§ Task brief: Copy the items below word for word, from the line with "coordinates (1139, 810)." to the line with "In order to click on object-browser-icon: ✱".

§ Supplied material:
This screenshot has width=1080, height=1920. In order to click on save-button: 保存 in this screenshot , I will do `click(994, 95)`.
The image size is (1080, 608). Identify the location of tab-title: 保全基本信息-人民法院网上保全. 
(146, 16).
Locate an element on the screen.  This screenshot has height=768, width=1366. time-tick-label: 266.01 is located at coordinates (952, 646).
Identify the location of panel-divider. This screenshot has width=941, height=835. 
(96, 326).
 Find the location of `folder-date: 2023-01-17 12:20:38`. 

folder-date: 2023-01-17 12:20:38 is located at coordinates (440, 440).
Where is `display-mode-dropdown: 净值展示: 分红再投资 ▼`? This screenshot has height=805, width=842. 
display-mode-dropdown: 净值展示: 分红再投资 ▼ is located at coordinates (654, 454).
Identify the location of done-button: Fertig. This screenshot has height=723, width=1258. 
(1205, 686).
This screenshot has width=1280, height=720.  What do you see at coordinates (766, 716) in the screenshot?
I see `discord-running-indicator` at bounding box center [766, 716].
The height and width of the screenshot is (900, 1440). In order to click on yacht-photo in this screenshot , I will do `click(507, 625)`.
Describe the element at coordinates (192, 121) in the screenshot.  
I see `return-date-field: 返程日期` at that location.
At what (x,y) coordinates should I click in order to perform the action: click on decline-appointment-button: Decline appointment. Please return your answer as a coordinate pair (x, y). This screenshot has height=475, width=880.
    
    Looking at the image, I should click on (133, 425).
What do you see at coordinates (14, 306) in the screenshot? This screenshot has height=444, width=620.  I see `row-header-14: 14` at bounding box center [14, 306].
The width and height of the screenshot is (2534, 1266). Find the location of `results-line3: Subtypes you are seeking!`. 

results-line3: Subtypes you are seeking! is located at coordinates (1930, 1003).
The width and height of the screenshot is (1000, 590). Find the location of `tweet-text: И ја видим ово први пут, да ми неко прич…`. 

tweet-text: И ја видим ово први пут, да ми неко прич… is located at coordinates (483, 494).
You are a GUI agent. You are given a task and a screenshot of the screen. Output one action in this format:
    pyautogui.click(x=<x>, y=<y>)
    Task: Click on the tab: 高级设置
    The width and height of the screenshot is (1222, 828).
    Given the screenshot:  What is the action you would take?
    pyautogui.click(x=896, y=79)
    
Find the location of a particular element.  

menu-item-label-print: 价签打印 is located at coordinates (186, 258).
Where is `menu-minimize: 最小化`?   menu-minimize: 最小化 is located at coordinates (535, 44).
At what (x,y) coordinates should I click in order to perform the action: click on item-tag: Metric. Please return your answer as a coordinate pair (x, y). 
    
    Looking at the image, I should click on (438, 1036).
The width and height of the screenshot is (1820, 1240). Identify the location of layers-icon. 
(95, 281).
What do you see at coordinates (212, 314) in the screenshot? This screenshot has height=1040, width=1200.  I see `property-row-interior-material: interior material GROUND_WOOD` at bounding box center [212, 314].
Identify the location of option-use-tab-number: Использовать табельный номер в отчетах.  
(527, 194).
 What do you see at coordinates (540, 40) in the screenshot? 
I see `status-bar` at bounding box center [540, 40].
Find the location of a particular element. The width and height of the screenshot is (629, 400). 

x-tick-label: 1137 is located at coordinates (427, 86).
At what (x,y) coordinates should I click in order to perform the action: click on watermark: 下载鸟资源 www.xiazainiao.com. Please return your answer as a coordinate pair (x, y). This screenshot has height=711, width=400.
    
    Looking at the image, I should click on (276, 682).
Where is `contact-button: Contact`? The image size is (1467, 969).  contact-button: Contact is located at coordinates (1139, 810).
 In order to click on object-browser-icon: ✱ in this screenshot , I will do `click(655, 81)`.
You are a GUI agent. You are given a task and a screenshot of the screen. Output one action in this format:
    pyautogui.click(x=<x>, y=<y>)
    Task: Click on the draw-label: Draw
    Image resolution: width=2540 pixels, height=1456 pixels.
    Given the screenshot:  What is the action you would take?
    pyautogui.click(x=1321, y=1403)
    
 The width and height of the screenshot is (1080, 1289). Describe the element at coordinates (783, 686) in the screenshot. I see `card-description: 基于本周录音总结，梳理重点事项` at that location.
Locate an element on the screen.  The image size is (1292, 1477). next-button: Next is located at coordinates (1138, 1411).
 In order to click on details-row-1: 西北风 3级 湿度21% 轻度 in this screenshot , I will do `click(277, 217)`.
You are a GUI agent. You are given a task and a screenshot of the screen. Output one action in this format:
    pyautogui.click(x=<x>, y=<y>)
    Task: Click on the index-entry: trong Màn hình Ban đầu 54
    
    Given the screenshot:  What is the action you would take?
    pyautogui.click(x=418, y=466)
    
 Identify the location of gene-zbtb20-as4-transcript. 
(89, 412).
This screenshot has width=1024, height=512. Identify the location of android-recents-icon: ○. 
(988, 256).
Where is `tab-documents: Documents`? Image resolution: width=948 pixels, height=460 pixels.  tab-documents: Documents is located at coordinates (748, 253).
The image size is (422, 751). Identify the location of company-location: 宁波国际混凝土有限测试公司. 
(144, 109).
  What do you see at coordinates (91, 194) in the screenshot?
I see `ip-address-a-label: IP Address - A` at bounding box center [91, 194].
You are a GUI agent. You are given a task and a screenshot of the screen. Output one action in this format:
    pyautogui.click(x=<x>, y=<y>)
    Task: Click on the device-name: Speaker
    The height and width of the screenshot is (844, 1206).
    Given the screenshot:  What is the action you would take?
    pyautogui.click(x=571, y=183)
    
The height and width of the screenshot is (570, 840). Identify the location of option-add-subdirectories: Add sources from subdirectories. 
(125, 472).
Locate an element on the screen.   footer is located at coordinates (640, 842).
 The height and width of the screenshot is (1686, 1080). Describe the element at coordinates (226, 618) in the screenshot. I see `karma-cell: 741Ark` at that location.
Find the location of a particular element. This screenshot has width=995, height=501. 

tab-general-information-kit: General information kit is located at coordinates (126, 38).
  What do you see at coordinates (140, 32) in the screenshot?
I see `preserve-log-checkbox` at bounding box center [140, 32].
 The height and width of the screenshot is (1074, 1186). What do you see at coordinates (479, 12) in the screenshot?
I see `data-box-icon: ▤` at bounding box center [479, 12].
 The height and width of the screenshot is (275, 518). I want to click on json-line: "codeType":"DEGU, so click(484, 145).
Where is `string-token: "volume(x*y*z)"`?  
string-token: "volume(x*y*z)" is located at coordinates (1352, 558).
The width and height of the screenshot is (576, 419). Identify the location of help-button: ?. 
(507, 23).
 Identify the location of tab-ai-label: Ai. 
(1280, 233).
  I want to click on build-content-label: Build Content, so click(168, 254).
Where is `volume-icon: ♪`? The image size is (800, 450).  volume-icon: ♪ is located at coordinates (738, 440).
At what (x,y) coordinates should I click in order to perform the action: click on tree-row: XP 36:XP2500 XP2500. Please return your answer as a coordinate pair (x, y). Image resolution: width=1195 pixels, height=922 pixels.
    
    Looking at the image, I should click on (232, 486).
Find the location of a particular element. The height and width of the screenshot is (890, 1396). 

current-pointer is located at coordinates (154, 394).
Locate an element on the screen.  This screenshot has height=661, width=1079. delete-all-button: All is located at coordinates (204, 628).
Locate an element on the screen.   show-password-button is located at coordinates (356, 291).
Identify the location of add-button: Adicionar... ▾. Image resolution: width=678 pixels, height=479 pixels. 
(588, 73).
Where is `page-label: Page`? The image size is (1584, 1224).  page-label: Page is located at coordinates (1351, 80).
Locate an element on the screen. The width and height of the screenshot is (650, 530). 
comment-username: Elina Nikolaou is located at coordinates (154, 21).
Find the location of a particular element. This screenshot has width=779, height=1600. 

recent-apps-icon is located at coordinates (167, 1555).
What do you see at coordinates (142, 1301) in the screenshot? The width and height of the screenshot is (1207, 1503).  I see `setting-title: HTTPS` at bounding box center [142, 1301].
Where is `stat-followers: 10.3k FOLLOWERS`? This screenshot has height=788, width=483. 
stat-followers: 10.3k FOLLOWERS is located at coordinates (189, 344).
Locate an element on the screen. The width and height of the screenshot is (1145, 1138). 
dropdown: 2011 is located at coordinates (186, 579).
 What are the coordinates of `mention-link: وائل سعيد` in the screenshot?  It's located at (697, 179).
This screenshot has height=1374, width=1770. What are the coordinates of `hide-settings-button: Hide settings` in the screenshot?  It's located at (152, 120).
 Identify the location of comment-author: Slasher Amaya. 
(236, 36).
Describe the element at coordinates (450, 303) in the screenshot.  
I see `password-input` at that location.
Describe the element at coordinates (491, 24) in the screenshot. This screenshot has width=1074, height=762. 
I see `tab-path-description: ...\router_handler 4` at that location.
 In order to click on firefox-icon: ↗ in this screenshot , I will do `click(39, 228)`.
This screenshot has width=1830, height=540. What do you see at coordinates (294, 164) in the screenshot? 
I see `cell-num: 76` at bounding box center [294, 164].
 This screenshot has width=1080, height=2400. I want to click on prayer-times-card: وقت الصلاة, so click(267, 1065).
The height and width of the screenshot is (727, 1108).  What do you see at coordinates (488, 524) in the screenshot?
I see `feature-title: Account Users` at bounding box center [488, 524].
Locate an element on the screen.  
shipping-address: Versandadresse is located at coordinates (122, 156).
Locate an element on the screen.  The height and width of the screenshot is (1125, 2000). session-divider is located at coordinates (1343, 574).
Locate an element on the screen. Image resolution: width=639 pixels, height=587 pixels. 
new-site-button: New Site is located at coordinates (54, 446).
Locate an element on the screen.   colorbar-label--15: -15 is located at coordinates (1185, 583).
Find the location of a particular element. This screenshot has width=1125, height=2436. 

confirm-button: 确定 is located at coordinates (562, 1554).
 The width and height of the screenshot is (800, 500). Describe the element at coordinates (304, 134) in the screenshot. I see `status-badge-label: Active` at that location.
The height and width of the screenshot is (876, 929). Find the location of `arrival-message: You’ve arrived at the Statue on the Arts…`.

§ Reply:
Where is `contact-button: Contact`? The image size is (1467, 969).  contact-button: Contact is located at coordinates (1139, 810).
 In order to click on object-browser-icon: ✱ in this screenshot , I will do `click(655, 81)`.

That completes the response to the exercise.